> Texte à lire:
····················

Les "monuments les plus dignes de la curiosité de ceux qui voyagent en Égypte ; j'entends les pyramides", par Frédéric Louis Norden

illustration extraite de l'ouvrage de Norden

"Avant que de quitter le Caire et ses environs, je ne saurais me dispenser de parler des monuments les plus dignes de la curiosité de ceux qui voyagent en Égypte ; j'entends les pyramides, qu'on a mises autrefois au nombre des sept merveilles du monde, et qu'on admire encore aujourd'hui depuis le Caire jusqu'à Maidoun.
Les pyramides ne sont point fondées dans des plaines, mais sur le roc, au pied des hautes montagnes qui accompagnent le Nil dans son cours, et qui font la séparation entre l'Égypte et la Libye.
Elles ont toutes été élevées dans la même intention, c'est-à-dire pour servir de sépulture ; mais leur architecture, tant intérieure qu'extérieure, est bien différente, soit pour la distribution, soit pour la matiÈre, soit pour la grandeur.
Quelques-unes sont ouvertes, d'autres sont ruinées ; et la plus grande partie est fermée ; mais il n'y en a point qui n'ait été, plus ou moins, endommagée.
On conçoit aisément qu'elles n'ont pu être élevées dans le même temps. La prodigieuse quantité de matériaux nécessaires, en fait sentir l'impossibilité. La perfection avec laquelle les dernières sont fabriquées le témoigne également ; car elles surpassent de beaucoup les premières en grandeur et en magnificence. Tout ce qu'on peut avancer de plus positif, c'est que leur fabrique est de l'antiquité la plus reculée et qu'elle remonte même au-delà des temps des plus anciens historiens dont les écrits nous aient été transmis.
Il me paraît probable que l'origine des pyramides a précédé celle des hiéroglyphes ; et comme on n'avait plus la connaissance de ces caractères dans le temps que les Perses firent la conquête de l'Égypte, il faut absolument faire remonter la premiÈre époque des pyramides à des temps si reculés dans l'antiquité que la chronologie vulgaire ait peine à en fixer les années.
Si je suppose que les pyramides, même les dernières, ont été élevées avant que l'on eût l'usage des hiéroglyphes, je ne l'avance pas sans fondement. Qui pourrait se persuader que les Égyptiens eussent laissé ces superbes monuments sans la moindre inscription hiéroglyphique, eux qui, comme on le voit partout, prodiguaient les hiéroglyphes sur tous les édifices de quelque importance ? Or, on n'en aperçoit aucun, ni au dehors, ni au dedans des pyramides, pas même sur les ruines des temples de la seconde et de la troisième pyramide : n'est-ce pas une preuve que l'origine des pyramides précède celle des hiéroglyphes, que l'on regarde néanmoins comme les premiers caractères dont on se soit servi en Égypte ?"

····················

> Données fournies:

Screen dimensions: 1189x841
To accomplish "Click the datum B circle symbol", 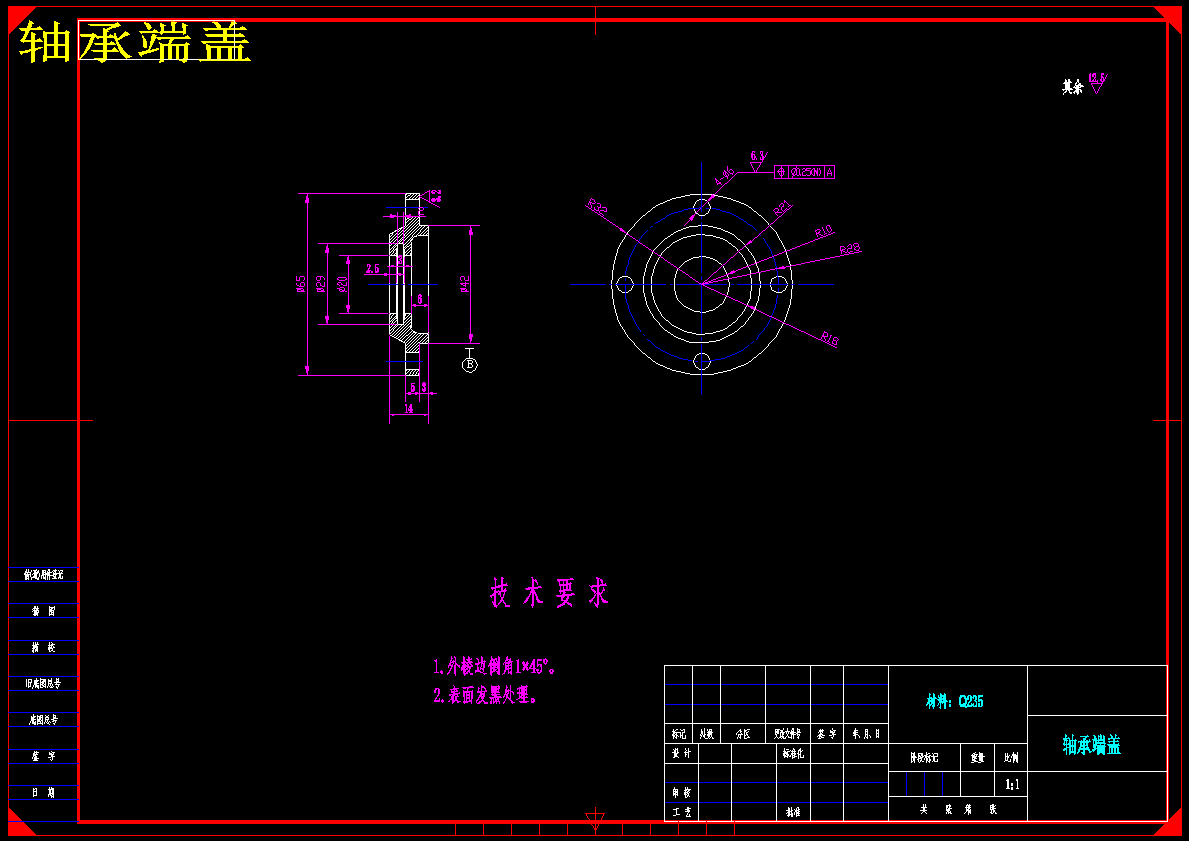I will pyautogui.click(x=469, y=365).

····················

> Consignes:
1: Dans le texte sur les pyramides, remplacez « sépulture » par « tombeau » sur le passage allant de « Elles ont toutes » jusqu'à « ou moins, endommagée. », puis recopiez ce passage.
2: Prolongez le texte sur les pyramides au-delà de sa dernière phrase.
Les données ci-dessus ne sont d'aucune utilité ici.

> Réponses finales:
1:
Elles ont toutes été élevées dans la même intention, c'est-à-dire pour servir de tombeau ; mais leur architecture, tant intérieure qu'extérieure, est bien différente, soit pour la distribution, soit pour la matiÈre, soit pour la grandeur.
Quelques-unes sont ouvertes, d'autres sont ruinées ; et la plus grande partie est fermée ; mais il n'y en a point qui n'ait été, plus ou moins, endommagée.

2:
extrait de Voyage d'Égypte et de Nubie, par Frédéric Louis Norden (1708-1742), voyageur danois, "capitaine des vaisseaux du roi". Texte publié par la Bibliothèque portative des voyages, traduit de l'anglais par MM. Henri et Breton, tome X, 1817.

jeudi 18 octobre 2018

Une règle que l'on doit suivre dans toute l'Égypte : "Ne jamais faire creuser au pied de quelque antiquité, ni rompre aucun morceau de pierre de quelque monument que ce soit" (Frédéric Louis Norden)

 
"Description de l'Égypte" : l'une des Aiguilles de Cléopâtre à Alexandrie, dessin de 1798
"J'ajouterai une règle que l'on doit déjà suivre à Alexandrie, et qui doit être exactement observée dans toute l'Égypte, c'est de ne jamais faire creuser au pied de quelque antiquité, ni rompre aucun morceau de pierre de quelque monument que ce soit. Il faut se contenter de voir ce qui est exposé à la vue, et les endroits où l'on peut grimper ou auxquels on peut parvenir en rampant. 
Quelque plaisir qu'il pût y avoir à considérer un monument antique dans son entier, il faut y renoncer ; les suites en seraient trop dangereuses. Un consul de France essaya de faire creuser auprès de l'obélisque de Cléopâtre à Alexandrie afin d'en avoir les justes dimensions. Il avait eu soin d'en demander la permission, qu'il n'avait obtenue qu'avec bien de la difficulté. Malgré cela il ne lui fut pas possible de venir à bout de son dessein ; à mesure qu'il faisait creuser le jour, on fermait la nuit le trou qu'il avait fait faire. 
Cette opposition opiniâtre vient de ce que tout le peuple, tant grands que petits, est persuadé que tous les monuments antiques renferment quelques trésors cachés. Ils ne sauraient s'imaginer qu'une pure curiosité engage les Européens à passer en Égypte uniquement pour y creuser la terre : au contraire ils sont si persuadés de notre avarice qu'ils ne nous permettent point de fouiller nulle part. Si on s'avise de le faire en cachette, et qu'ils viennent à s'en apercevoir, ils nous regardent comme des voleurs ; ils soutiennent qu'on s'est emparé du trésor qu'ils supposent être dans cet endroit ; et, afin d'avoir meilleure prise sur ceux qui ont fouillé la terre, ils font monter ce prétendu trésor à un prix excessif.
Il semble que les grands du pays, infatués de cette opinion, ne devraient jamais cesser de fouiller dans la terre et de détruire tous les restes d'antiquités. C'est en effet à quoi plusieurs d'entre eux se sont appliqués, et divers précieux restes de monuments antiques sont péris par-là. Mais comme ils n'ont rien trouvé, ils se sont à la fin lassés de la dépense. Ils ne se sont pas pour cela défaits de leur folle imagination ; au contraire ils y ont joint une autre idée encore plus insensée, en supposant que tous ces trésors sont enchantés, qu'à mesure qu'on en approche ils s'enfoncent de plus en plus dans la terre, et qu'il n'y a que les Francs qui soient capables de lever ces charmes ; car ils passent généralement en Égypte pour être de grands magiciens.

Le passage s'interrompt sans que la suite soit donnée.